I'll concede that yes, in the past feminists have done great things for men and women alike.

[–] [email protected] -1 points 10 months ago (1 children)

Yes the paper is examples of both, I specifically choose it so you couldn't claim it was biased.

You think the people second-wave feminists had to fight against for equality sat around arguing, "Well, the first wave feminist made great strides but these new ones just want to ruin men"?

You can keep pushing the goal posts. First it's all feminism and now it's "oh okay just the new ones". All feminists want equality. 2nd wave, 3rd wave, and the current 4th wave.

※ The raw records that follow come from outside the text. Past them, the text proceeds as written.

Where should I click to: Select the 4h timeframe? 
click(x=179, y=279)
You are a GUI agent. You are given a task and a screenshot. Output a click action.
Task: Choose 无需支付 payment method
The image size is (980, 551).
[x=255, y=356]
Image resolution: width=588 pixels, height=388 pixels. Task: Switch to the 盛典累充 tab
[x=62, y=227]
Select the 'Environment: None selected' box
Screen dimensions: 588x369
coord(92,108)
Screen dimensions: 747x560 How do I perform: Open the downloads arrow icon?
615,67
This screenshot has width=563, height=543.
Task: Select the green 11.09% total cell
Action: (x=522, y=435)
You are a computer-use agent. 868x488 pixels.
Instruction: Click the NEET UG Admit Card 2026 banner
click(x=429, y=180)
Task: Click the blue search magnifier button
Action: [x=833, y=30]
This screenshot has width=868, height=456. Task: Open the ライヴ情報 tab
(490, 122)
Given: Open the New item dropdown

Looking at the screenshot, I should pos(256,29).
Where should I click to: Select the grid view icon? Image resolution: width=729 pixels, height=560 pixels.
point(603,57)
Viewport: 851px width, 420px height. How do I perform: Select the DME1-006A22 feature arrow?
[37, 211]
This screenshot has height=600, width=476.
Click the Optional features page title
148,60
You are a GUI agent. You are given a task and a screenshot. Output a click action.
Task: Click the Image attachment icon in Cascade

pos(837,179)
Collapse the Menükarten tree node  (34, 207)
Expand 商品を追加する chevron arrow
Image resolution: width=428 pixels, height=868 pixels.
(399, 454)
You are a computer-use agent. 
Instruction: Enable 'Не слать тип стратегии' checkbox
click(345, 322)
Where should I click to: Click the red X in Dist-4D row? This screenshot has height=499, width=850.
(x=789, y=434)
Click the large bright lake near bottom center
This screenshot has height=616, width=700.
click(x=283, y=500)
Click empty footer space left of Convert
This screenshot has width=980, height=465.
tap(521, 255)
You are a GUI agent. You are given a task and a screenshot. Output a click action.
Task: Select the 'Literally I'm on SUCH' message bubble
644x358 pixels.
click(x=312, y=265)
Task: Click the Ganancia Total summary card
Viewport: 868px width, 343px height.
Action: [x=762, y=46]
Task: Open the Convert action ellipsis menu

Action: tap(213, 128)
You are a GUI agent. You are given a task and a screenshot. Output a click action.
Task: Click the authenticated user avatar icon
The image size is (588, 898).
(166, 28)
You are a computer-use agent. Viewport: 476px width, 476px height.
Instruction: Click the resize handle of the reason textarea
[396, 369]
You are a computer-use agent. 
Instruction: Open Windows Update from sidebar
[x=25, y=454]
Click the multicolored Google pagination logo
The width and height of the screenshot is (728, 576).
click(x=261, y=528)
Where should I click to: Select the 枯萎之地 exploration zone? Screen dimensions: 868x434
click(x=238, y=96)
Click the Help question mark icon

Being a man who has had to do the inner work to break through my own toxicity I understand that feeling that comes with being surrounded by feminist anger. It seems isolating because men have issues too. Men hurt. We suffer the most homelessness. We suffer from the most suicide rates. Male disposability is a huge problem that often gets overlooked. But shitting on feminism isn't the answer. A marginalized group struggling for equality isn't your enemy. The patriarchy is the reason for all those problems. Infact, after digging through my own shit and starting to understand other people's plights has just made me feel closer to everyone and made me realize the isolating feeling wasn't coming from feminism but from my own views. If you want to discuss feminism further I'll gladly in private, but I think I'm done with the back and forth on here. Take care, friend.

[–] [email protected] 2 points 10 months ago

But shitting on feminism isn’t the answer.

No, it's not. It won't help men. We need a strong, positive, male movement. But we do need feminism to get out of the way and stop pretending to care. Either that or start actually being egalitarian.

[–] [email protected] 1 points 10 months ago

Fair point, I've never looked specifically for that, let me do some googling.

[–] [email protected] 5 points 10 months ago

When divorce was first legalized courts gave the women custody of the children so men could be free to be men with out the burden of children.

This...isn't accurate. When divorce was first legalized, the courts tended to give custody to whoever held the most wealth (usually the father), as they would be best able to materially take care of children. What you might describe as early proto-feminists pushed to flip that around which led to the tender years doctrine (essentially that a child needs it's mother) and the idea that it didn't matter who could best materially take care of a child, we can simply transfer wealth from the other parent on pain of jail if needed. Decades later, that idea in turn became part of "patriarchy" when women having careers became more normal, leading to the current scenario in most places in the US where the policy is to go with whatever biases the judge in question has (which tends to lean closer to tender years than the opposite due to social inertia).

There have been moves to make starting from a position of equal custody and moving from there if there's a good reason to a thing, but this often gets protested, usually by feminists (see Kentucky).